Beats aren't lonely

I'm rarely attracted to peppy pop music. Except for, y'know, peppy power pop with understated monster hooks. J. Marco's sensibilities are of a time (the mid 80s, my high school salad days) that really appeals to me. How someone his age could put together a set of bashy new wave-ish rockers is beyond me.

J. Marco

Marco is based in Nashville, and I assume he's familiar with the work of Charlie Sexton. These songs are poppier than Sexton's exceedingly poppy debut album, but he's got the buzzsaw rhythm and ringing lead guitar (obviously influenced by Mike Campbell) that characterized that album.

More interesting to me, however, is the obvious influence of the Cure. In fact, I haven't heard an album that owes so much to Kiss Me Kiss Me Kiss Me in ages. Marco's vocals are completely straightforward and unaffected, but the keyboard-laced guitar sound is an almost dead ringer for the poppier songs on that set.

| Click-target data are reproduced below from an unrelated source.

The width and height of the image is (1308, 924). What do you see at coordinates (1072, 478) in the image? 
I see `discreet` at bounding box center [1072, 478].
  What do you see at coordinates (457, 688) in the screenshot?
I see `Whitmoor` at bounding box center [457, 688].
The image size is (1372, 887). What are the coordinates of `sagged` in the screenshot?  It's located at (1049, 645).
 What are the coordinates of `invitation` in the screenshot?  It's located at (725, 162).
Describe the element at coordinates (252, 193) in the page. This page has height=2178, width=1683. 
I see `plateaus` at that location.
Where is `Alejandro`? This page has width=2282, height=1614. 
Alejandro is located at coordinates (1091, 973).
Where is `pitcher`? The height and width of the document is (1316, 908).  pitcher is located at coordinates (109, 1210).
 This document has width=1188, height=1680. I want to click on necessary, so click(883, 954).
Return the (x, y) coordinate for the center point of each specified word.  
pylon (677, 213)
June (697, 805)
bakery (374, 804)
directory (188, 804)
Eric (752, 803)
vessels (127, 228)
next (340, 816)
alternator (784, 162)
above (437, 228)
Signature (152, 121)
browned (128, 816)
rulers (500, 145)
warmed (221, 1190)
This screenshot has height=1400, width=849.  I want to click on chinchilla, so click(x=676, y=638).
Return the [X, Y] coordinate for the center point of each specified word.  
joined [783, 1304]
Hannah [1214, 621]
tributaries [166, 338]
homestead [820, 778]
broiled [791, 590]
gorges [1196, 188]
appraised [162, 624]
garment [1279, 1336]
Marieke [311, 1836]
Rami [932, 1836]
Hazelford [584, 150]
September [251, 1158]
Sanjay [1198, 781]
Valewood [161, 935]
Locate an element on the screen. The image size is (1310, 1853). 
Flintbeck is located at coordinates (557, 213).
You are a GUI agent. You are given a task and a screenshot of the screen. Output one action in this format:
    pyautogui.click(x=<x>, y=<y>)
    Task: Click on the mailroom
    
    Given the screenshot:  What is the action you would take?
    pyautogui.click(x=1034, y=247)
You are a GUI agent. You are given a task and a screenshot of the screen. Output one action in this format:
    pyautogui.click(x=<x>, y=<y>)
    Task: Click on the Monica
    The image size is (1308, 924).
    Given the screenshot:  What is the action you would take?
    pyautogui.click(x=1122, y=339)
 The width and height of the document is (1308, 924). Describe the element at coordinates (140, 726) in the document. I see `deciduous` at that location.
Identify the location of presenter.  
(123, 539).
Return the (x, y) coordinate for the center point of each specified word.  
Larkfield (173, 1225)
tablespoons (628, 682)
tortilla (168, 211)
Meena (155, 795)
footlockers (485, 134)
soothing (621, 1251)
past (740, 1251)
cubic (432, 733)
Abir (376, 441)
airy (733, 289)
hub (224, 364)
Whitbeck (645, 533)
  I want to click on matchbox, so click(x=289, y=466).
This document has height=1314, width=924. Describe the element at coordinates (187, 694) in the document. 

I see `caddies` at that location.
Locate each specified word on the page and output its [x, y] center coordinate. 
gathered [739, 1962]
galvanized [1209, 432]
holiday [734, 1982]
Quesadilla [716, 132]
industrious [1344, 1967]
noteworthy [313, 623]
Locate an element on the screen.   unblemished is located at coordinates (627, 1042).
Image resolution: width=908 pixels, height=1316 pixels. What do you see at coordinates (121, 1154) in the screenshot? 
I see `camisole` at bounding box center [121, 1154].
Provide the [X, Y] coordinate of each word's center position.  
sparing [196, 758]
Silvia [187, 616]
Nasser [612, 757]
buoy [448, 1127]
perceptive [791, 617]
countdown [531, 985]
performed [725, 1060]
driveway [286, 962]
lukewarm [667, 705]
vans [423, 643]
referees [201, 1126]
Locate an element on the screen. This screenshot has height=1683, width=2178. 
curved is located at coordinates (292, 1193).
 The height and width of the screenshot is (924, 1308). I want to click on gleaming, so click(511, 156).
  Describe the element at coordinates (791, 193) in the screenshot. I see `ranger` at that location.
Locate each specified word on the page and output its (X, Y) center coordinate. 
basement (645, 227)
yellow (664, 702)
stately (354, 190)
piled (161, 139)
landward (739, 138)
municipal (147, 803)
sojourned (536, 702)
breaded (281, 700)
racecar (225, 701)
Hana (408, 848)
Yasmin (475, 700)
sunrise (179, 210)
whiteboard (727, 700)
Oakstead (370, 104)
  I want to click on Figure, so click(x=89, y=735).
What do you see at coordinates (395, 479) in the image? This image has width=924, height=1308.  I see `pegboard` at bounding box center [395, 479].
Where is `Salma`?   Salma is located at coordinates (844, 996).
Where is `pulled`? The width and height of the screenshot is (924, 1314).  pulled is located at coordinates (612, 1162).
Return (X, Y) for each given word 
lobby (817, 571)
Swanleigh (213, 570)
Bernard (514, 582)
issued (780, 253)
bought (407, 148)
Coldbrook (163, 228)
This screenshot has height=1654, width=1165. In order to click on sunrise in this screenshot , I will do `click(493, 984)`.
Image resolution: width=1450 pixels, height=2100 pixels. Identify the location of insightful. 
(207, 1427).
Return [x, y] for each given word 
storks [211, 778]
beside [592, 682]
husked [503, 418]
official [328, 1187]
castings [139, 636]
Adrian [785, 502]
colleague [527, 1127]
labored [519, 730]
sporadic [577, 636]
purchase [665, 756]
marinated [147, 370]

Marco is peppier than Robert Smith in every way, so much so that I imagine a lot of people will look at this sideways after they give this a listen. That's cool. If you want to think of this as the "Heartbreaker Cure," you're on the right track. That's a marriage few have contemplated, I think.

It's not always a mistake to go back to the 80s. J. Marco shows just how fun such an excursion can be. Now, if he could only get Giorgio Moroder to do a few remixes, we might be in heaven.